The study results were announced by Dr Chayanon Pucharoen, Associate Dean for Research and Graduate Studies at PSU Phuket’s Faculty of Hospitality and Tourism yesterday (Dec 12).
“Our studies have recently found quantitative signals which raised questions about the sustainability of growth in one of the most promising economies in Thailand, Phuket,” said Dr Chayanon, who holds a PhD in Economics from Chulalongkorn University.
“Throughout the last decade, Phuket economy has grown at the average pace of 6.7% per year, which was continuously higher than the nation’s average GDP growth.
“However, the concerns about province’s prosperity have become widespread during the last year,” he added.
Dr Chayanon explained that recent data has shown that the number of Phuket job vacancies decreased for the first time in the past three years (quarterly basis year-on-year comparison) – only in the third quarter of 2019, job vacancies plummeted by 24.5%.
“In addition, Phuket’s overdraft figures, which are an extension of funds for business, increased by 6% in the latest quarter.
“In terms of consumption, recent statistic figures also reveal a slowdown, for example, negative growth rate in Phuket new passenger-car registration is observed for the first time in past five years,” he added.
“However, the economic stagnation has not only been an issue in Phuket. The 2019 Bank of Thailand (BOT) nationwide survey indicates a deterioration in income for overwhelming number of respondents, when compared to the 2018 survey figures,” Dr Chayanon pointed out.
In a written statement, Dr Chayanon noted, “Tourism is the main (and perhaps only) engine that drives Phuket economy. When observing the (relatively) real time passenger arrival data, a growth of 4% (Jan-Nov) can be noted. This makes the question of what is actually happening to Phuket’s tourism in the year 2019 even more puzzling.”
Dr Chayanon identified three issues in particular that he said “might” provide some clarity on Phuket’s economic slowdown. He noted in his presentation the following observations, and recommendations:
Thai baht appreciation
Dr Chayanon explained that the study found that 74% of Phuket’s tourists are international tourists, particularly from China and European Union.

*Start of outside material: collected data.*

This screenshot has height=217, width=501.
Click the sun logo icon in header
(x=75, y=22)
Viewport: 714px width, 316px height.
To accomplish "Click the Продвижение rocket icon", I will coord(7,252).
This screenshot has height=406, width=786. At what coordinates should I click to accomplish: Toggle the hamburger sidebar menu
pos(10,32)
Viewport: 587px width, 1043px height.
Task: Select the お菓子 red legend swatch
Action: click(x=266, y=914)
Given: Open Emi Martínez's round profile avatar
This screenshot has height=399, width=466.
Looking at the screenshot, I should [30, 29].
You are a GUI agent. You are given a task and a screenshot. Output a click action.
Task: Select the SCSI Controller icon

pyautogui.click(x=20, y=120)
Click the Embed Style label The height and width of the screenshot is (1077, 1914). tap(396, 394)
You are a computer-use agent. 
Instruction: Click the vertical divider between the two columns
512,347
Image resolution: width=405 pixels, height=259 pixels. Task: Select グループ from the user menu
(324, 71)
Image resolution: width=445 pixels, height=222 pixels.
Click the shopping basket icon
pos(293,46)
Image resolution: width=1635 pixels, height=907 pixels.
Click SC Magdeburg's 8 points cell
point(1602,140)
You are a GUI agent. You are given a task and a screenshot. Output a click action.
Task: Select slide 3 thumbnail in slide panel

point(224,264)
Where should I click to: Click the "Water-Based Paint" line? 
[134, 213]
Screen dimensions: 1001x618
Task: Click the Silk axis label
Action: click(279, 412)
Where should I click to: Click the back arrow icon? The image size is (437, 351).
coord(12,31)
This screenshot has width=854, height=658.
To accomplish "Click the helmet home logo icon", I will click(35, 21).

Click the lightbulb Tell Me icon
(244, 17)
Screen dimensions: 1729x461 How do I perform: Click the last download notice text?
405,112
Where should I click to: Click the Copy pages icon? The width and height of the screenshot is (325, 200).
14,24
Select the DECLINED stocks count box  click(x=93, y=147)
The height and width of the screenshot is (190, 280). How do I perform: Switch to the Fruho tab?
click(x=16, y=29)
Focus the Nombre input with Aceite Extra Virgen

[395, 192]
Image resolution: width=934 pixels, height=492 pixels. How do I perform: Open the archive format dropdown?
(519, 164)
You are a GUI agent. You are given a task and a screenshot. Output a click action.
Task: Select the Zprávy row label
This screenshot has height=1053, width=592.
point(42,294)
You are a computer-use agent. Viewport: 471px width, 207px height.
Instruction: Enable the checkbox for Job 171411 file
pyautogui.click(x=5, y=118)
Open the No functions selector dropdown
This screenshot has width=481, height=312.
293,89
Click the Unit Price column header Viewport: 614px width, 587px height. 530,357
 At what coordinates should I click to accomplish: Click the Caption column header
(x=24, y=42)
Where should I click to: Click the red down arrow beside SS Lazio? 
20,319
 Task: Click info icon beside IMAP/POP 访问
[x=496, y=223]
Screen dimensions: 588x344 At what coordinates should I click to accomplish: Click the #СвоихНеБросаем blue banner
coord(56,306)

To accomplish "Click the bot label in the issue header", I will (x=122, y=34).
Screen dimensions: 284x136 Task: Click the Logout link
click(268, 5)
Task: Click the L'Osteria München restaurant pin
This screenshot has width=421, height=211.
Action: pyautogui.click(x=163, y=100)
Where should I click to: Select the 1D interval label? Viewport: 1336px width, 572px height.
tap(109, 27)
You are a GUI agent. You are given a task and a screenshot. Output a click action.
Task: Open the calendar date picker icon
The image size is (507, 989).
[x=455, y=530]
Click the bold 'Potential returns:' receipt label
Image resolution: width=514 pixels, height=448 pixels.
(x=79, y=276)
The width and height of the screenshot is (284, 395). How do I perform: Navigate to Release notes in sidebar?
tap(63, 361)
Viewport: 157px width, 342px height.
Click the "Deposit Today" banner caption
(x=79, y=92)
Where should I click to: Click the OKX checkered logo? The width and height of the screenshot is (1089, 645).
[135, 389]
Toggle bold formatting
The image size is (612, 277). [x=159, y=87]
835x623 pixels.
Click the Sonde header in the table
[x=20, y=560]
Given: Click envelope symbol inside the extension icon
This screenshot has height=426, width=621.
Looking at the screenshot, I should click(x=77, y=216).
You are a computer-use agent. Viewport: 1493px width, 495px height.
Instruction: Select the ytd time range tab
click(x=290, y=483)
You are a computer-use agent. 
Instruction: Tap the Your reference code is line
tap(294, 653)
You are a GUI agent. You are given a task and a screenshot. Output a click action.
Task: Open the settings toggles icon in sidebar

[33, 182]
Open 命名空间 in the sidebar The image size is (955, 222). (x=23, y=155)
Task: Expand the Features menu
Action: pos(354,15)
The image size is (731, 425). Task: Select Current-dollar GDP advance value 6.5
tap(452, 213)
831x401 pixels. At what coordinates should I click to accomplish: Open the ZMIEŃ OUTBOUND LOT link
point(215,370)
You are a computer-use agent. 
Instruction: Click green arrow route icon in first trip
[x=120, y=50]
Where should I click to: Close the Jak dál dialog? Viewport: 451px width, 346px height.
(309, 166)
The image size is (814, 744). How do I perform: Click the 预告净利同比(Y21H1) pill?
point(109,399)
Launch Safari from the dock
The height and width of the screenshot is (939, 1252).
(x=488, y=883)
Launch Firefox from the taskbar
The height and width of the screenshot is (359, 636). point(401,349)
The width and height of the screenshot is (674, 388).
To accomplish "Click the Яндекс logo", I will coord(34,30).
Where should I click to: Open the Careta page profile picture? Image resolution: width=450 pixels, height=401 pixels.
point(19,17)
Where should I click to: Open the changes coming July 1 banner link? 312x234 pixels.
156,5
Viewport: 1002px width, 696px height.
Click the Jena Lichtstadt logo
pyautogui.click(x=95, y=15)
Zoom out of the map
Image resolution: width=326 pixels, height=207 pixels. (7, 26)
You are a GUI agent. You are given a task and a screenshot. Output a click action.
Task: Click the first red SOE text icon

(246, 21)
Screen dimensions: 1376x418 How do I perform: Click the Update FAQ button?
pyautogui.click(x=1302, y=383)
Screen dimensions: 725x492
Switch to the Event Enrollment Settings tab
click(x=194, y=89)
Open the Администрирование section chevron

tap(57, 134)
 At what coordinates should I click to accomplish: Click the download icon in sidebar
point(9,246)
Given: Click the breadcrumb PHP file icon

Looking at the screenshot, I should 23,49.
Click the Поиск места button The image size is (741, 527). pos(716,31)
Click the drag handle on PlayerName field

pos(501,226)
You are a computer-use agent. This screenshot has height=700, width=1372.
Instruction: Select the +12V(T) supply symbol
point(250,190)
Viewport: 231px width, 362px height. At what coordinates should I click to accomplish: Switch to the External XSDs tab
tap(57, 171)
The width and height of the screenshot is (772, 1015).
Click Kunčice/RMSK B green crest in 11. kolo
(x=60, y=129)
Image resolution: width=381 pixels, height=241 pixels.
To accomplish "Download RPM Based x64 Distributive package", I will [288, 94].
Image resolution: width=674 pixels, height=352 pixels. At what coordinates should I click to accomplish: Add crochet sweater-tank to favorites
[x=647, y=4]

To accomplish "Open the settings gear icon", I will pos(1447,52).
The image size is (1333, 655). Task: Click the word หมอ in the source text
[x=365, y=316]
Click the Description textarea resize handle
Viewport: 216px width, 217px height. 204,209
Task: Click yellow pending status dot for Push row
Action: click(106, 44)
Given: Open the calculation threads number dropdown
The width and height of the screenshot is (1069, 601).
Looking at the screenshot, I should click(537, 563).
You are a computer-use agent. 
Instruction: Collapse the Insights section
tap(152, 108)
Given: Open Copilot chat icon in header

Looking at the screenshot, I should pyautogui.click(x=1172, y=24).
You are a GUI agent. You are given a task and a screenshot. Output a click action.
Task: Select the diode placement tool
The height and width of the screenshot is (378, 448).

With the recent baht appreciation, the purchasing power of the majority of Phuket’s tourists declined. The deterioration rate is as much as 11.13% (y-o-y) for tourists from Euro-denominated nations and 10.53% (y-o-y) for mainland Chinese tourists, he said.
“Although an updated figure of spending per tourist has not yet been released, we anticipate a waning figure, due to a decline in price competitiveness of Thailand’s offered products and services.
“Conversely, the purchasing power of Thai travelers due to the baht appreciation increased, encouraging Thais to spend their holidays abroad rather than on a domestic trip,” he explained.
“Our recent data indicates that even the ARR and occupancy rates of well-established luxury hotel brands in Phuket declined by 7% and 10% y-o-y respectively,” Dr Chayanon noted.
Dr Chayanon gave the recommendation that local operators’ pricing strategies not be based on baht-denominated value alone, and that entrepreneurs should rather consider changes in purchasing power of their main customers.
Digital Disruption and a new landscape of competition
Digital transformation has increasingly affected almost every player in Phuket tourism industry, Dr Chayanon also explained.
Accommodation expenditure accounts for the largest portion (28%) of average tourist’ spending. Digital middlemen had made their mark on Phuket’s accommodation industry many years ago in the form of OTA, he added.
“Our 2018 survey found that 64% of Phuket Gen Y tourist booked their room through OTAs. The new online platforms such as Grab, Klooks, etc. progressively play a role in other categories of tourists’ spending as well, such as transportation (11.51%) and entertainment & tours (21.91%),” he noted.
For this issue, Dr Chayanon gave the recommendation that tourism entrepreneurs adjust their business practices to be able to compete within the new landscape of competition and tourist behaviour.
Phuket as nature tourist destination?
Dr Chayanon pointed out that Phuket has been promoting its natural resources to attract an inflow of tourists for over three decades, but explained that promotions of the natural attractions had presented a distorted image to the public.
“Our recent big data analysis had found that the words associated with Phuket’s natural attractions; for example, beach and water were more frequently mentioned with negative, rather than positive connotations. Simultaneously, recent studies revealed the rising of creative and cultural tourist tourism images of Phuket,” Dr Chayanon said.
To this Dr Chayanon called for integrated and significant efforts from all stakeholders be concretely set with the aim to improve and broaden Phuket tourists’ experience while holidaying on the island and the surrounding area.